A while back, I said that I would do a post on how I experience different parts. I quickly realized that writing such a post is quite difficult, because I generally lose my sense and memory of what a part is like, soon after I am no longer blended with that part. However there is one distinctive part that has been showing up a lot recently, and I think that I might be able to capture some of what the experience is like…
First of all, please bear in mind that I am trying to use words to describe nebulous and often transitory experiences, so I am sure that I will only be able to capture a portion of it. Also, I am going to refer to the me that I generally experience as me- the outer most me- as ‘I’ in this post.
With this part, I fairly strongly retain my sense of ‘I’, but it feels as though there is another slightly different and slightly distant ‘me’ draped over me. Simultaneously there is an awareness that this part is of me and yet this part also sees things from a different view point than ‘I’ do. Most of my parts are needy, hurt child parts, but I seem to have one helper part that morphs from time to time, and this is that helper part. She feels wiser, calmer, and far more compassionate than I do, and I wish that I could access this aspect of myself more consistently, but sometimes I go for months without accessing her. Lately, she has been more present, though, and she has been involved in my making progress at accepting what is, rather than fighting against what is, because I don’t like it. A few days ago, the part helped me to see that if my mind needs to be divided in regards to the abuse memories and keep them from feeling real to me, then that is what I need and I should accept it, rather than fearing that it means that the abuse didn’t happen. She helped me to grasp that I may simply need to chose to believe myself because I am worth believing and it’s the explanation that makes the best sense out of the facts that we have been able to verify. Tonight I realized that this part has no doubt that the abuse happened. I don’t think that she has access to the memories, but she has better access to the rest of me and it’s hard to doubt the abuse when faced with the results of the abuse.
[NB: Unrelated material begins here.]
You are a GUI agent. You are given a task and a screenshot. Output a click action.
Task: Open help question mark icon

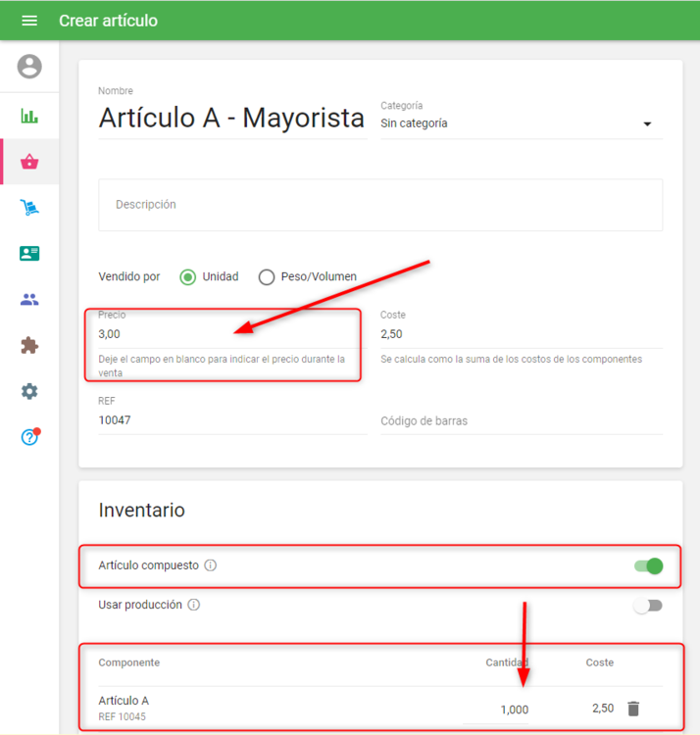pos(29,437)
She is one of the better “formed” of my parts, but she hasn’t always kept the same form or had a clear one. In the past she has shown up as a fairy godmother, a spunky teen, and other forms that were nebulous. Now, she seems to be a mirror image of me. Oddly enough, I don’t actually ‘see’ her, but I have a strong sense of her, which gives me the outline of what she looks like.
I am grateful for this part of me and I wonder why she is separate from the rest of the me that makes up ‘I’? There have been many times when I have needed the additional strength and calmness of this part and I simply haven’t been able to locate it. Why do I consider it necessary to dissociate the me that is more self compassionate, forgiving, and wiser? I suspect that it may be because I can’t simultaneously live from those qualities and be willing to twist myself into a pretzel in regards to my mom. I can’t treat myself gently and believe that everything is my fault at the same time.
This is an amazing post, Cat! I’m so glad you know you have this part. She seems to be trying to tell you a truth, doesn’t she? A beautiful truth that is so much more worthy than the “pretzel truth”? She is good and compassionate and kind and trustworthy. Perhaps someday you will take her hand and walk with her and not let go. She sounds like a “keeper” to me!
Yes, I do think that I need to listen to the wisdom there. 🙂
I agree with your last few sentences. Feeling a part as distinct isn’t necessarily about finding something about that part unpleasant or unbearable, but about the cognitive dissonance involved in having contradictory beliefs and feelings. As a whole person, you feel both that you must continue to deny the abuse and that the abuse is incontrovertible. But that’s a little crazy-making. It is a bit easier to east believe only one of those things at a time, especially since denying the abuse was such an important survival tactic for so long. Continuing it may feel a bit like life or death.
Wow, touches a raw nerve. Can’t think clearly enough to come up with an intelligent response, but I understand what you are saying.
you do a better job than me explaining my parts cat!
i just know i become someone else ,right now my child piece extremely evident im living her hourly …i also cnt remember pieces of the hours its there then gone —–
im sorry you going through this but helps me to feel less alone to!
take care lisa
Thank you. You take care, too!
xoxo lis
Interesting you have a ‘guardian angel’ part who is wise and compassionate. She does sound like a keeper. And your and Ashana’s thoughts on parts and cognitive dissonance is so thought provoking. take care.
It is interesting, isn’t it? It’s like all of my mothering skills were incorporated into this part. If things are working the way that I think they are, then I have seen this part get pushy in some forms, when I have been avoiding doing what I need to do.